§ Problem: Reproduce the lines below exactly, from the one containing "Task: Click the extract page icon" through the one containing "Click the pencil edit icon", both included. Leave out any pictures.
──────── Records for the task
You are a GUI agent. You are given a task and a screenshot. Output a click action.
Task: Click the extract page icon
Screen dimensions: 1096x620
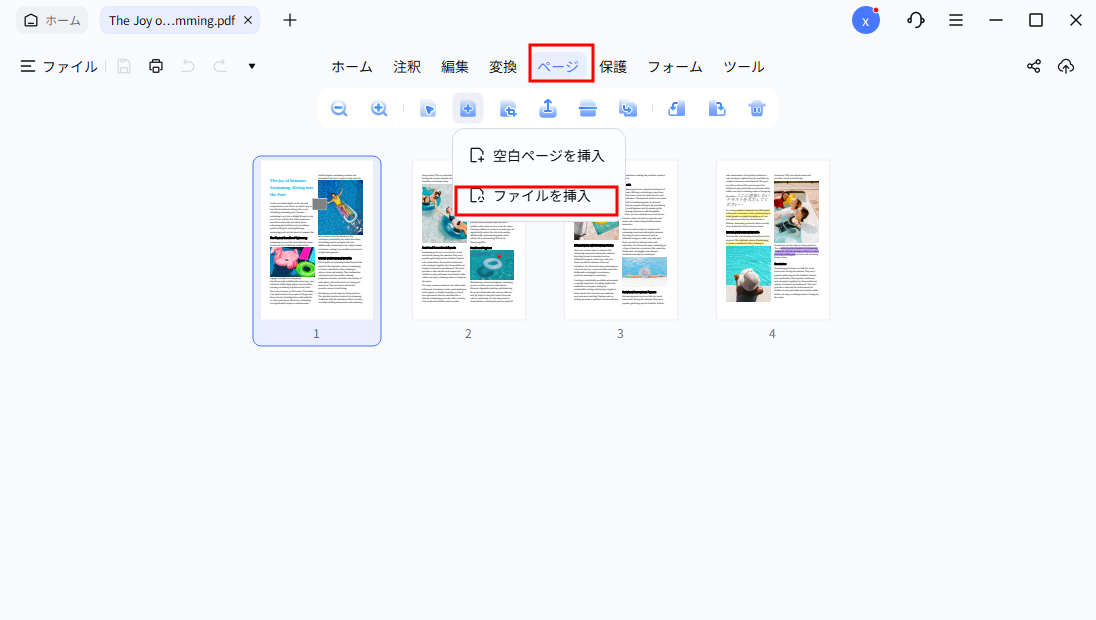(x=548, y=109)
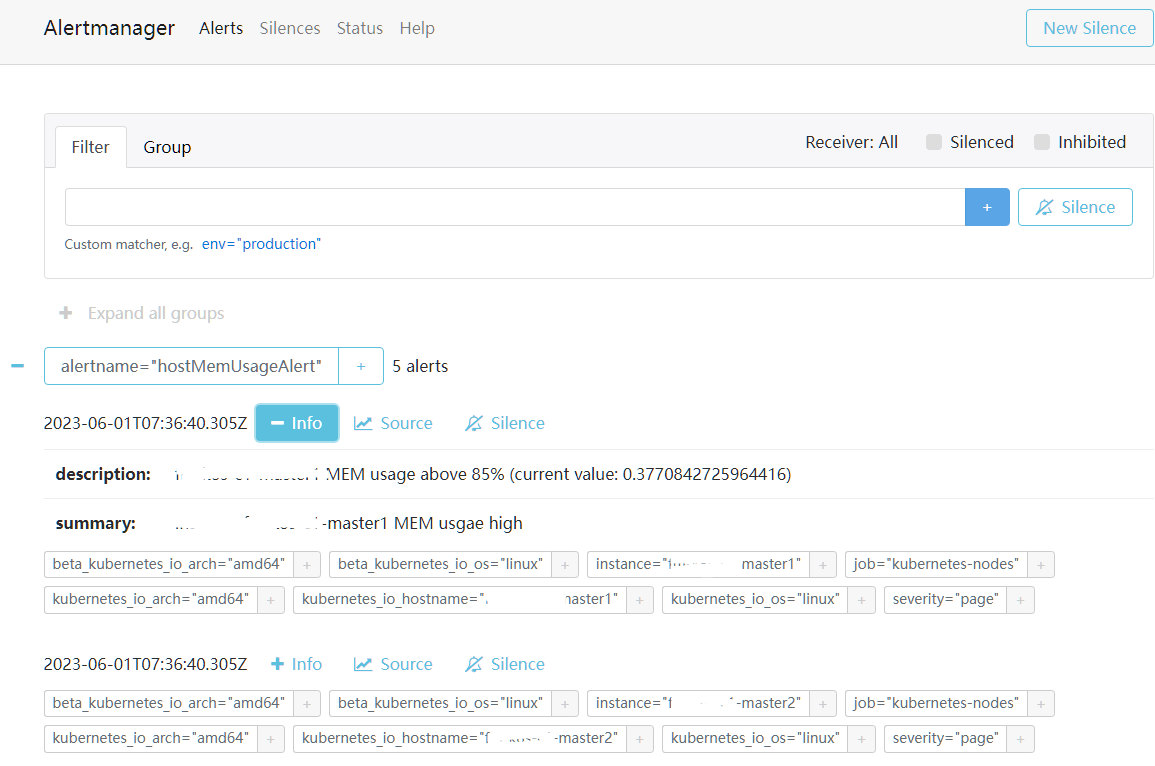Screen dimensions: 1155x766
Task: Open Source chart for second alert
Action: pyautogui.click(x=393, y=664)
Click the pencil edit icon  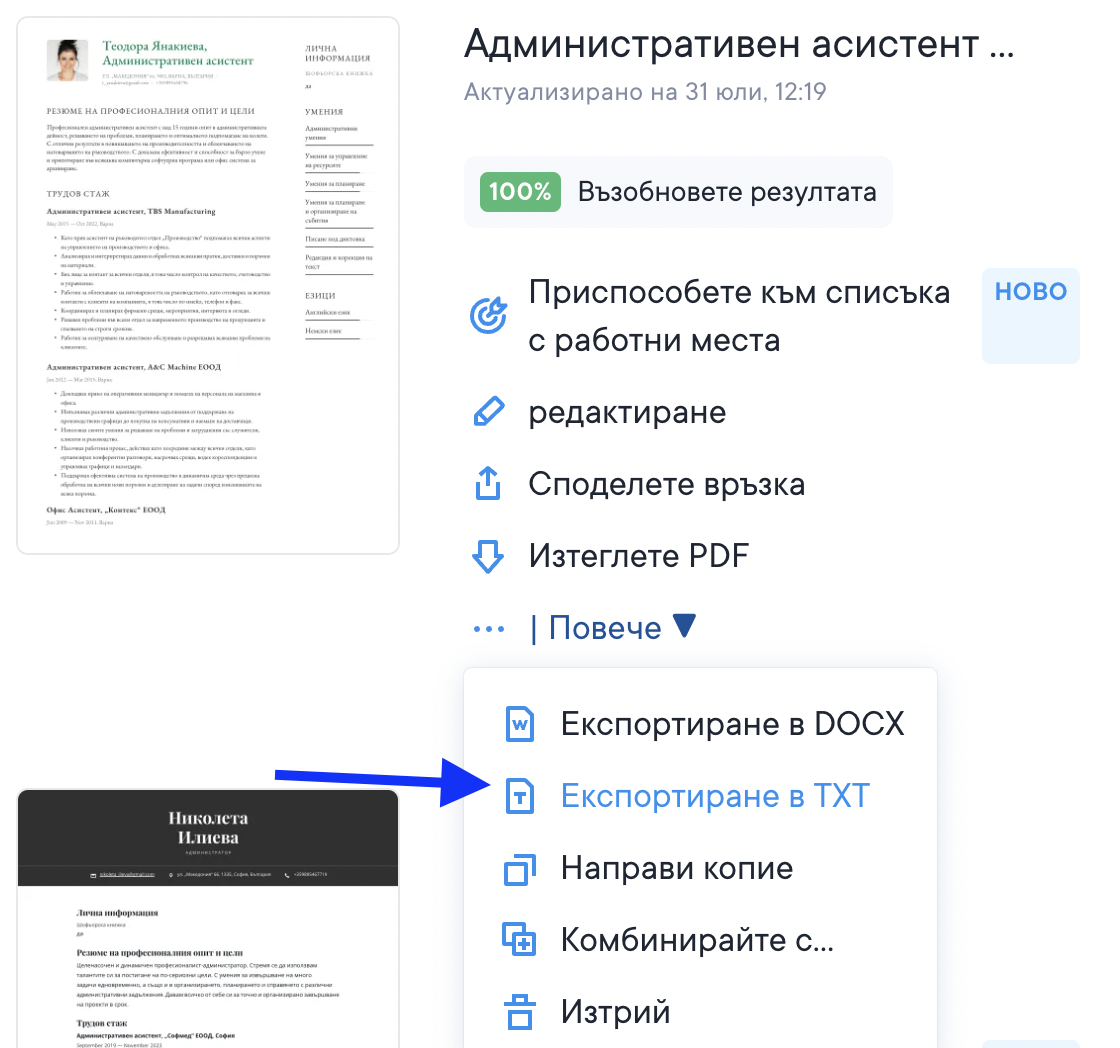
────────────────
──────── Records for the task
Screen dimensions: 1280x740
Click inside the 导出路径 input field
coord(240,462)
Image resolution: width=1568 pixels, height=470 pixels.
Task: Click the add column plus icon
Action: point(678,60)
────────────────
§ Output of the exercise:
Task: Click the extract page icon
Screen dimensions: 1096x620
(x=548, y=109)
Screen dimensions: 1155x766
Task: Open Source chart for second alert
Action: pyautogui.click(x=393, y=664)
Click the pencil edit icon  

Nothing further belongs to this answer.